Bosnien ringt wales nieder: dzeko zieht mit 40 in den wm-krimi
Edin Dzeko schreibt in Cardiff ein Märchen mit 40 Jahren – und schickt Italien in die Hölle von Zenica.
Der kopf, der den roten drachen lähmte
86. Minute, 1:1, Wembley-Atmosphäre im Millennium Stadium. Ein Ecke segelt herein, Dzeko verlängert mit der Stirn, Keeper Darlow rutscht ins Leere. Der Ball zappelt im Netz, Dzeko brüllt sich heiser. 73 Länderspieltore, 147 Einsätze, eine Nation auf seinen Schultern.
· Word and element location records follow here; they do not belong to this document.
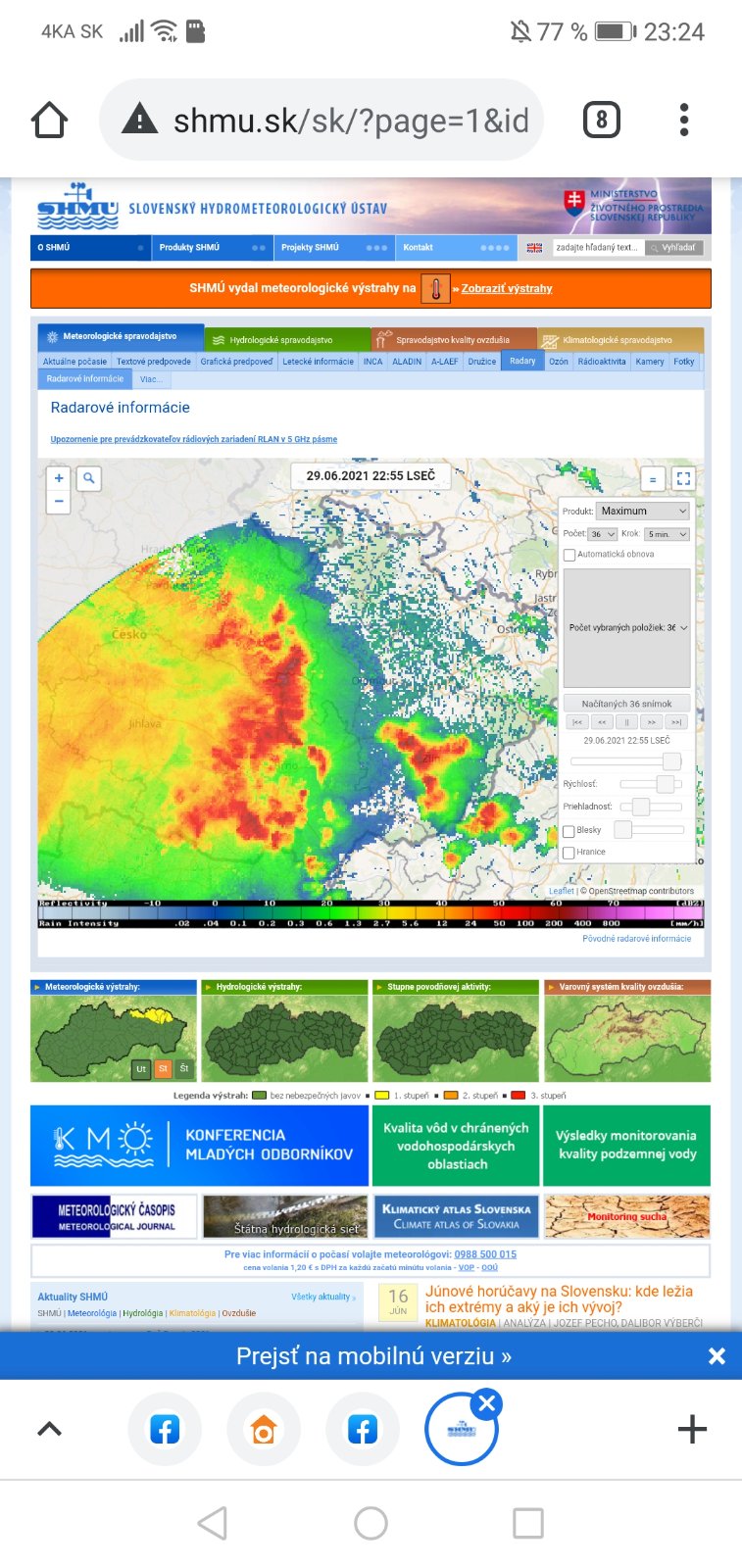Click the Zobraziť výstrahy link
742x1568 pixels.
point(507,289)
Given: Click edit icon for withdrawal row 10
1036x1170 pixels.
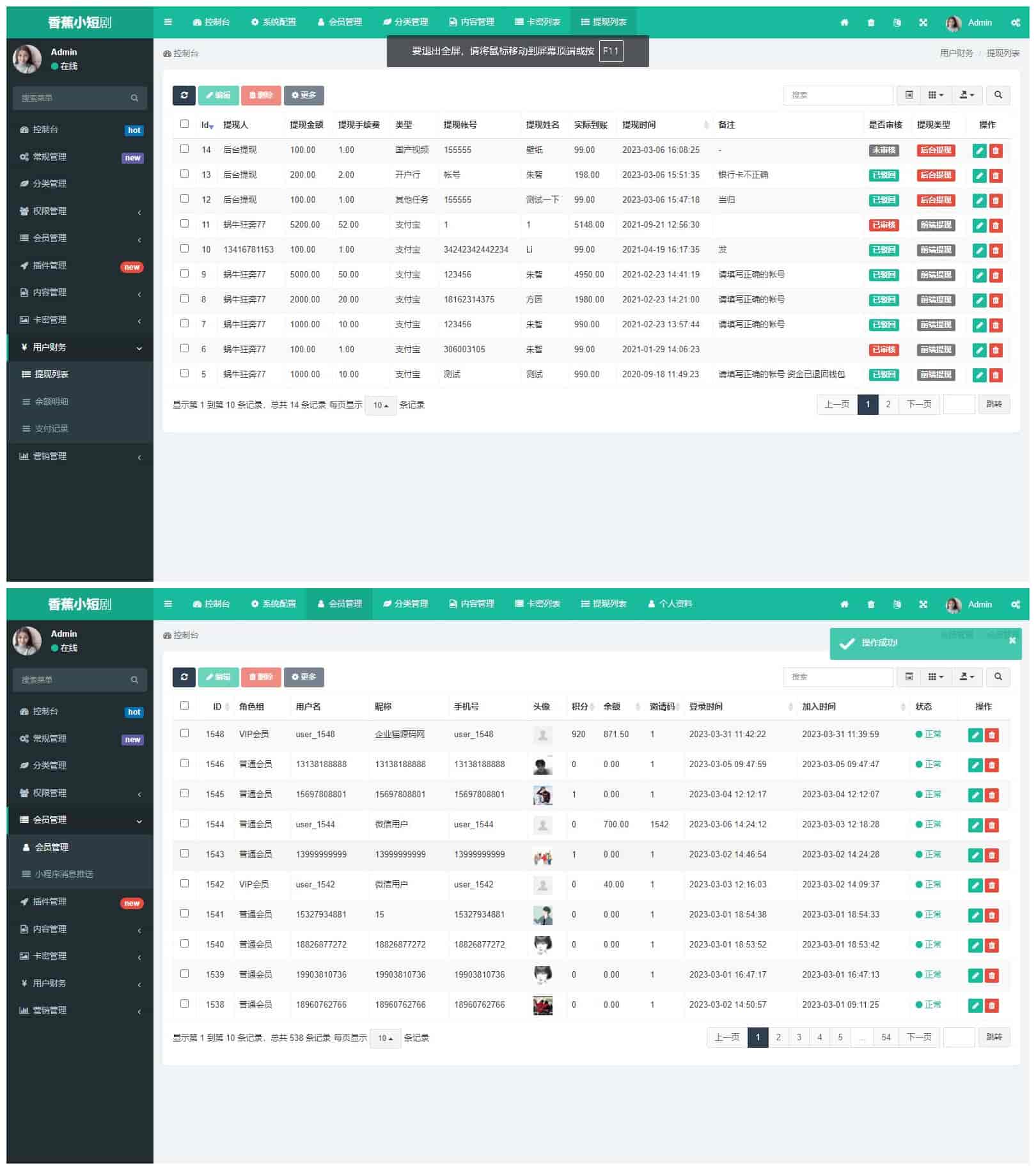Looking at the screenshot, I should [x=978, y=251].
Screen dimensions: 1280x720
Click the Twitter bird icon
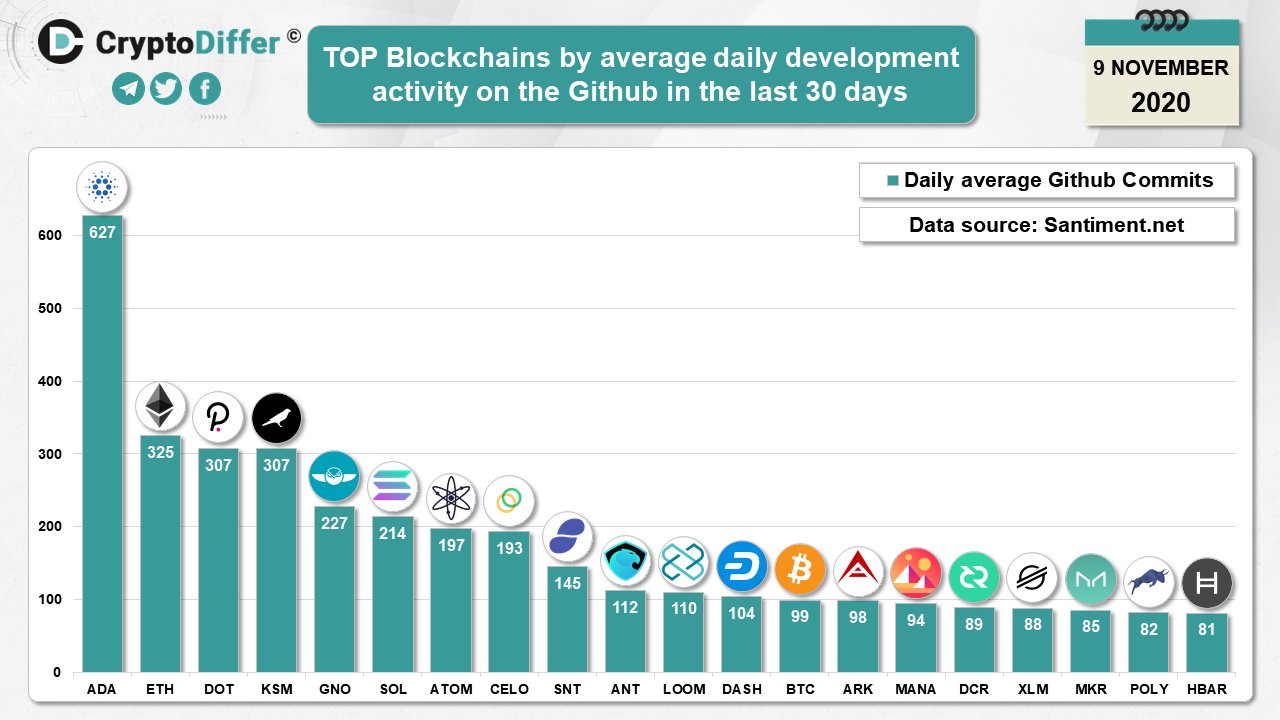tap(166, 90)
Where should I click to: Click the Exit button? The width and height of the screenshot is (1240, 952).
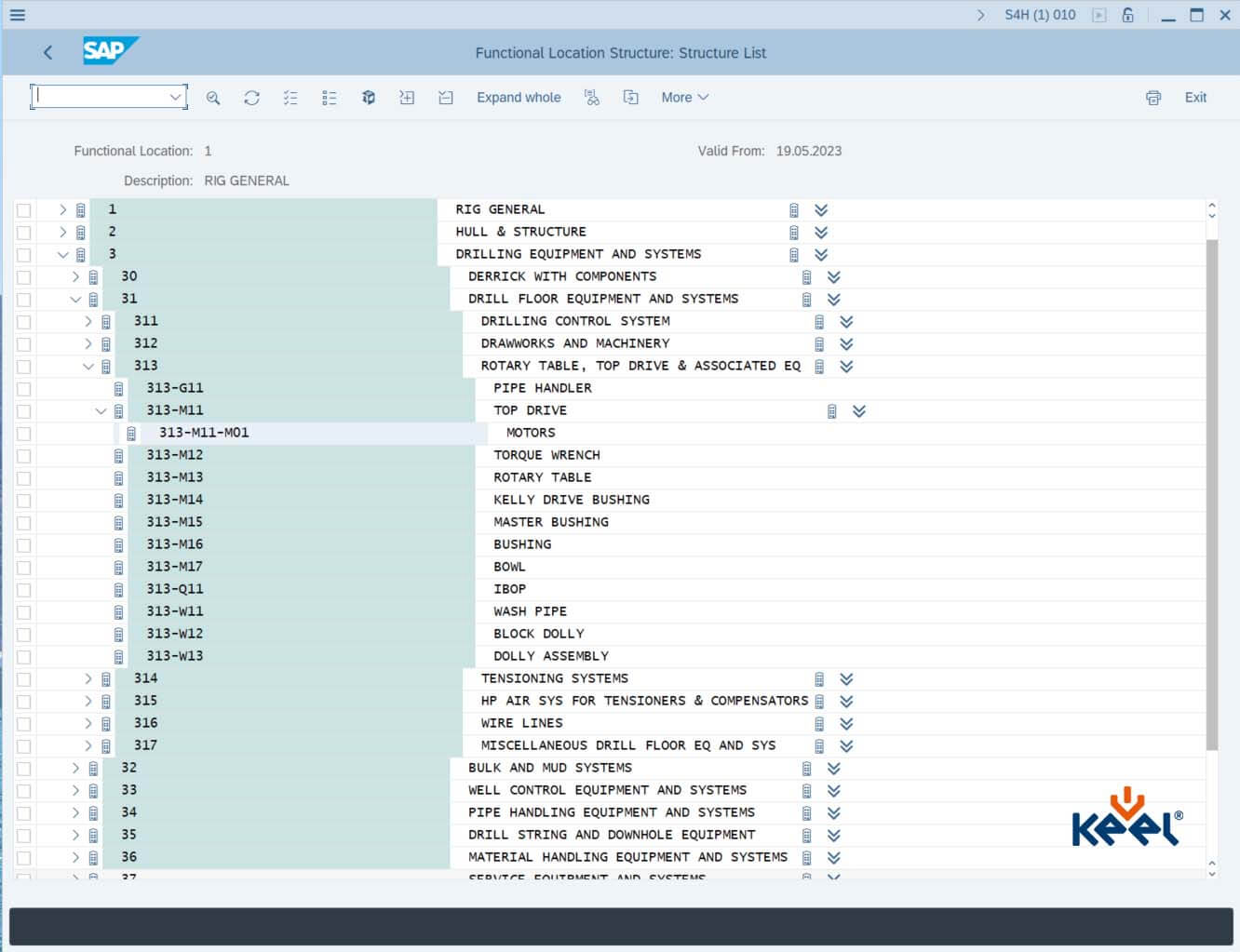pyautogui.click(x=1195, y=98)
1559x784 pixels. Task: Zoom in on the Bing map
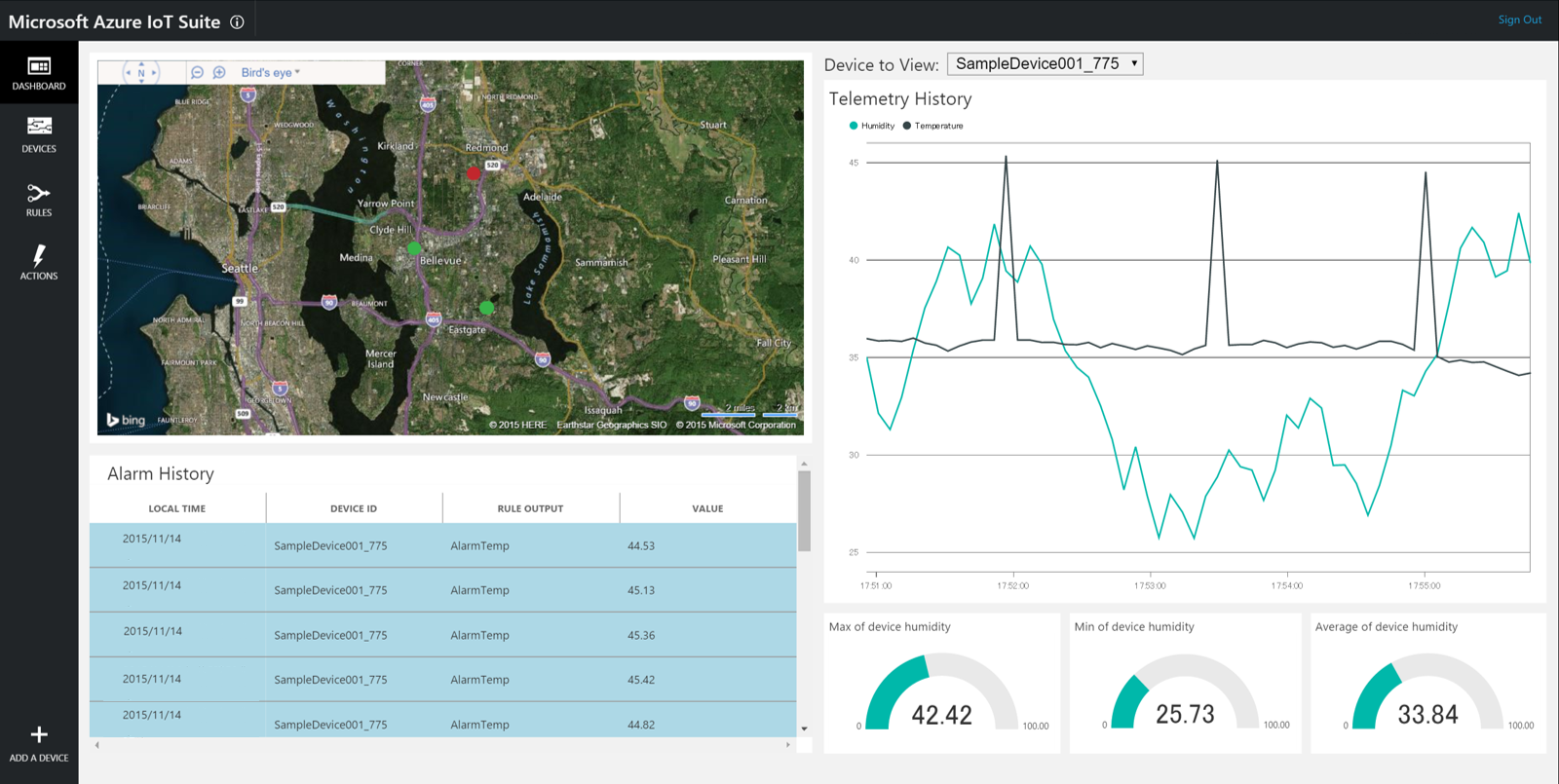point(219,73)
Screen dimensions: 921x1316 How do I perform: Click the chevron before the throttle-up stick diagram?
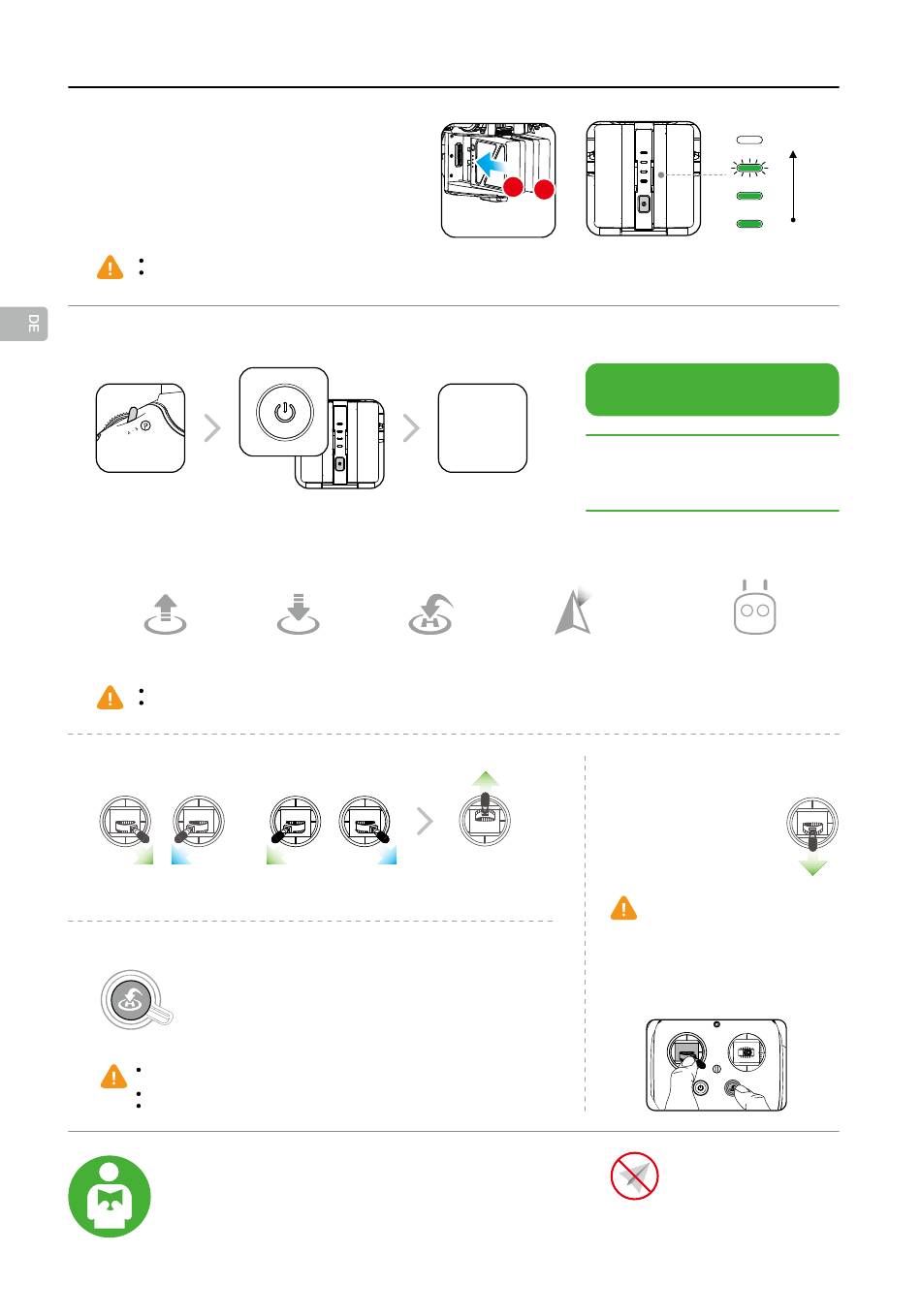[x=425, y=822]
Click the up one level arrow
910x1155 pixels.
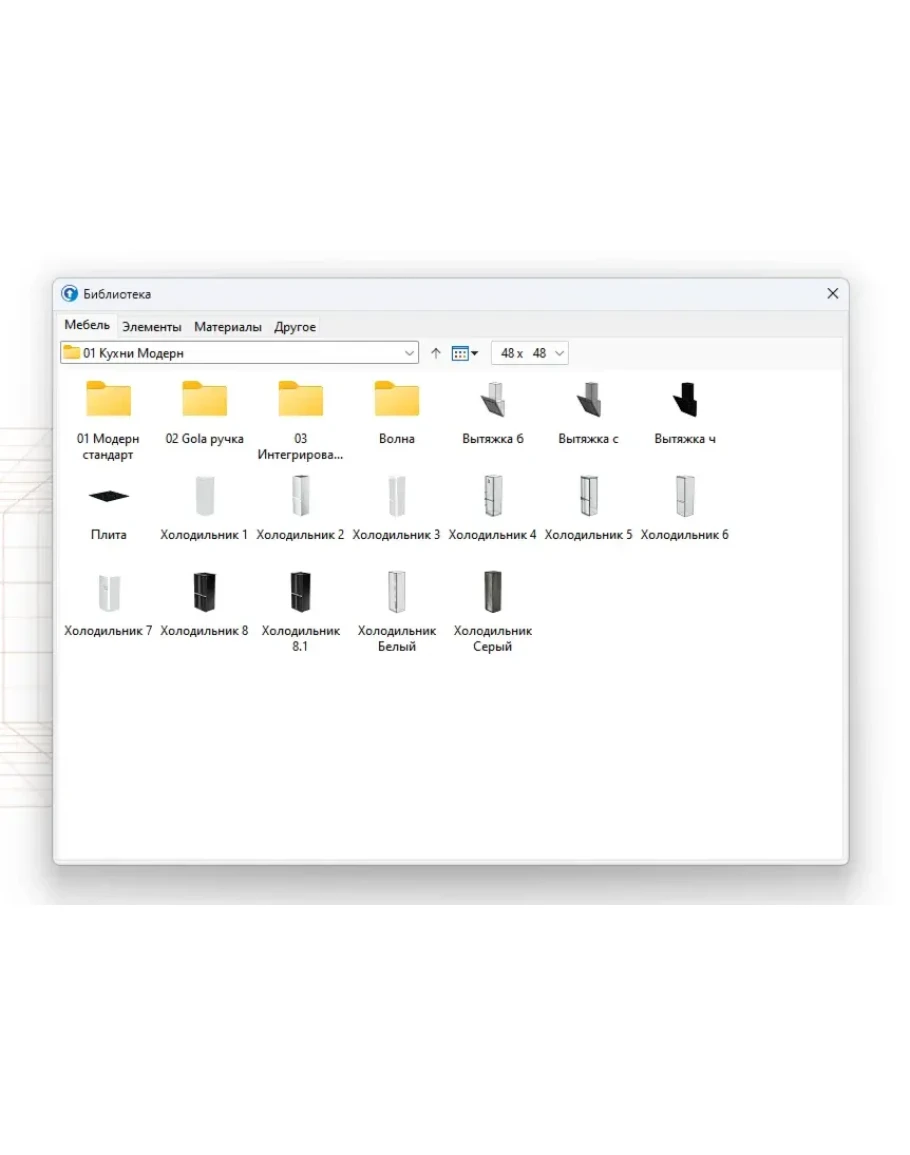point(436,353)
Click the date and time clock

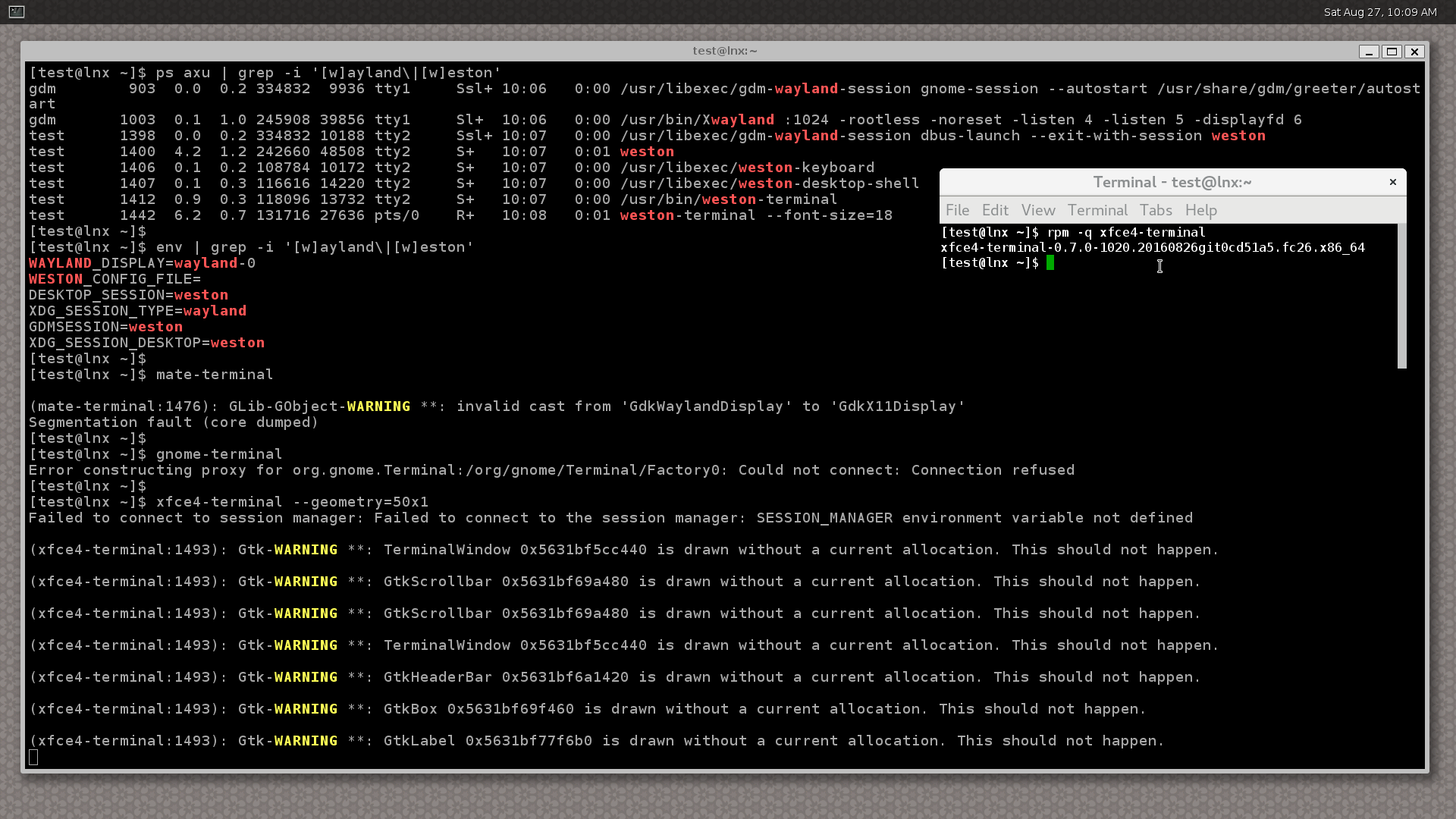coord(1379,12)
Wales zittert, weil der Altmeister nicht alt werden will.
Die Elfmeter-Serie wird zur Galgenfrist. Demirovics Schuss prallt von Darlows Hand, Johnson donnert die Latte, Williams scheitert an Vasilj. Ibrahim Alajbegovic verwandelt zum 4:3 – Bosnien jubelt, Bellamy schluckt. Der Traum vom ersten WM-Start seit 2014 lebt, für die Drachen bleibt nur der bittere Nachgeschmack zweier Aluminiumtreffer.

Bellamys system versagt an der chancen-kante
Der walisische Coach hatte seine Mannschaft wie ein Schachbrett aufgestellt: 4-1-4-1, Wilson und James wechselnd als Invertierte, Brooks als falsche Neun. Die Idee: Bosnien durch Rotation aushebeln. Doch die Statistik lügt nicht: zwei Pfosten, null kalte Tore. Johnson, der in Serie unterirdisch blieb, vergab das letzte Billet Katar.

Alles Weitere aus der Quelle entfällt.